**The problem**
Word for word, copy the line containing "You are a GUI" and each line after it in the records below, ending with the last line.

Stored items

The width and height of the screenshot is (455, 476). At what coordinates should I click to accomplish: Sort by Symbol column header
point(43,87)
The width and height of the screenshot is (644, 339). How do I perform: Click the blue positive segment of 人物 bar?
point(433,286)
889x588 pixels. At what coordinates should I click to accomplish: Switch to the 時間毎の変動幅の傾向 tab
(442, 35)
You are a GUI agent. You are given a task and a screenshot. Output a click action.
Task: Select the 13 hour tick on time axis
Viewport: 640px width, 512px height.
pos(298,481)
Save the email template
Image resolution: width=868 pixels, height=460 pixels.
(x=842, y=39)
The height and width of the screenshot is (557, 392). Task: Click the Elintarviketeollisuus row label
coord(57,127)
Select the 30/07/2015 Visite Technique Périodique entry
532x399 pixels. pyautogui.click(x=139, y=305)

**Output of the task**
You are a GUI agent. You are given a task and a screenshot. Output a click action.
Task: Select the 13 hour tick on time axis
Viewport: 640px width, 512px height.
pos(298,481)
Save the email template
Image resolution: width=868 pixels, height=460 pixels.
(x=842, y=39)
The height and width of the screenshot is (557, 392). Task: Click the Elintarviketeollisuus row label
coord(57,127)
Select the 30/07/2015 Visite Technique Périodique entry
532x399 pixels. pyautogui.click(x=139, y=305)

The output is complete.